Entries from a dataset:

★ ★ ★

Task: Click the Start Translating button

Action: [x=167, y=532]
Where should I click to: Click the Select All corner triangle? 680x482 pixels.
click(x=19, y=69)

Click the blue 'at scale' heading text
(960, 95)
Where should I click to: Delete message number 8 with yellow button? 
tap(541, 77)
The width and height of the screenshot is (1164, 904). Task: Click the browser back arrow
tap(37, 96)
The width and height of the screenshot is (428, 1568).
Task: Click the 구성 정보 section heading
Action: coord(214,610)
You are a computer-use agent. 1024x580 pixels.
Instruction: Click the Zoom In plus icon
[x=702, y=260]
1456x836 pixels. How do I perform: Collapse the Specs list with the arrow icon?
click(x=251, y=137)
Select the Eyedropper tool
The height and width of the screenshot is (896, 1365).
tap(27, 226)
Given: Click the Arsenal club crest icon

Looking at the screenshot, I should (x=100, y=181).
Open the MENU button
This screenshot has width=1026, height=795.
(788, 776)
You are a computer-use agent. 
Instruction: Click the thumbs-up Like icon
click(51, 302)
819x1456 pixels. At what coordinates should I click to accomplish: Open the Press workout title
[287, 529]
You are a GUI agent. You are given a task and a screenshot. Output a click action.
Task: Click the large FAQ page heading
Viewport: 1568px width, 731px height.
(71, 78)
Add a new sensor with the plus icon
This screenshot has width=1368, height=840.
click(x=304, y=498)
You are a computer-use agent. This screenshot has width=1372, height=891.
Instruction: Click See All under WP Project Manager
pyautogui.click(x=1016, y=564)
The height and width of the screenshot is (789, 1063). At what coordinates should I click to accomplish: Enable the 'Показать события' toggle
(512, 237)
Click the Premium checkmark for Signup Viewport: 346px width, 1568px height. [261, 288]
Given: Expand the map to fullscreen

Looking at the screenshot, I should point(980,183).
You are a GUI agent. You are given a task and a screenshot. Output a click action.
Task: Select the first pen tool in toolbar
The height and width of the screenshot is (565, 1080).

★ ★ ★

Format the rows above as a numbered list, leaving out any blank lines.

Reply to the task:
1. Task: Click the Start Translating button
2. Action: [x=167, y=532]
3. Where should I click to: Click the Select All corner triangle? 680x482 pixels.
4. click(x=19, y=69)
5. Click the blue 'at scale' heading text
6. (960, 95)
7. Where should I click to: Delete message number 8 with yellow button? 
8. tap(541, 77)
9. The width and height of the screenshot is (1164, 904). Task: Click the browser back arrow
10. tap(37, 96)
11. The width and height of the screenshot is (428, 1568).
12. Task: Click the 구성 정보 section heading
13. Action: coord(214,610)
14. You are a computer-use agent. 1024x580 pixels.
15. Instruction: Click the Zoom In plus icon
16. [x=702, y=260]
17. 1456x836 pixels. How do I perform: Collapse the Specs list with the arrow icon?
18. click(x=251, y=137)
19. Select the Eyedropper tool
20. The height and width of the screenshot is (896, 1365).
21. tap(27, 226)
22. Given: Click the Arsenal club crest icon
23. Looking at the screenshot, I should (x=100, y=181).
24. Open the MENU button
25. This screenshot has width=1026, height=795.
26. (788, 776)
27. You are a computer-use agent. 
28. Instruction: Click the thumbs-up Like icon
29. click(51, 302)
30. 819x1456 pixels. At what coordinates should I click to accomplish: Open the Press workout title
31. [287, 529]
32. You are a GUI agent. You are given a task and a screenshot. Output a click action.
33. Task: Click the large FAQ page heading
34. Viewport: 1568px width, 731px height.
35. (71, 78)
36. Add a new sensor with the plus icon
37. This screenshot has width=1368, height=840.
38. click(x=304, y=498)
39. You are a computer-use agent. This screenshot has width=1372, height=891.
40. Instruction: Click See All under WP Project Manager
41. pyautogui.click(x=1016, y=564)
42. The height and width of the screenshot is (789, 1063). At what coordinates should I click to accomplish: Enable the 'Показать события' toggle
43. (512, 237)
44. Click the Premium checkmark for Signup Viewport: 346px width, 1568px height. [261, 288]
45. Given: Expand the map to fullscreen
46. Looking at the screenshot, I should point(980,183).
47. You are a GUI agent. You are given a task and a screenshot. Output a click action.
48. Task: Select the first pen tool in toolbar
49. The height and width of the screenshot is (565, 1080).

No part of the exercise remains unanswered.